# Lying to Get Hired



## ninjahitsawall (Feb 1, 2013)

Never had any luck with these kinds of applications. I think I'm done with them. Some people go as far as saying it's discrimination based on personality traits but it's really just plain stupidity, I don't think any single 'personality' can answer this test perfectly (mostly because you have to either strongly agree or disagree on every question).


----------



## Fleetfoot (May 9, 2011)

I was coming in with a completely different answer at first, but since you posted that...

If you're applying for flow-skill jobs in retail such as Best Buy, Walmart, or Target, then yes. Lie. Those tests are looking for either A.) People who "get" the system enough to answer the "correct" answers that the company is looking for in an employee (which can be easily learned by reading the mission statement and their values and going through the questions based off of that) or 
B.) People who are creepily very dedicated and 100% committed to providing excellent customer service and smiling non-stop from the joys of being a doormat (probably because they kill people or animals as a side job). 
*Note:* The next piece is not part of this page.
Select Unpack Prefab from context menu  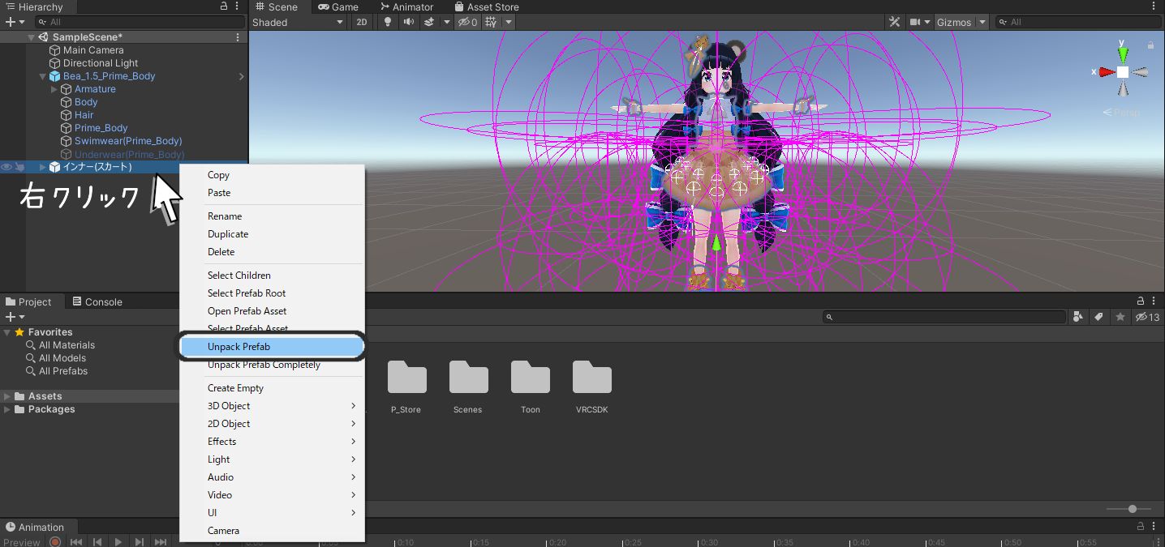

The latter is, probably non-existent (I hope). 

What I was about to say just from your title, assuming you were getting into either a mid-level or high skilled career, is you really shouldn't, but if you feel like you can pull it off by doing the homework, it's definitely a risk. Granted this somewhat applies to low-skill level jobs such as a cashier (like, oh I shouldn't blow off work like I do with my gym class) but I can't just say "I'm very knowledgeable with Javascript, C++, Flash, etc." and get hired, because I'll have to learn at least C++ within less than a week and will be fired within the next week because I lied about my skills. That you shouldn't do.


----------



## Carpentet810 (Nov 17, 2013)

There is My Resume and then there is Resume Actual. My Resume, Omits a hell of a lot of a lot and is basically a stripped down job paper with just enough to data to get a job, but enough to allow me to BS with the boys.

Resume Actual is for situations where a discriminating clientele is looking for a discreet temporary employee. IE serious matters that require delicate consulting.


----------



## bender477 (Aug 23, 2010)

ninjahitsawall said:


> I don't think any single 'personality' can answer this test perfectly (mostly because you have to either strongly agree or disagree on every question).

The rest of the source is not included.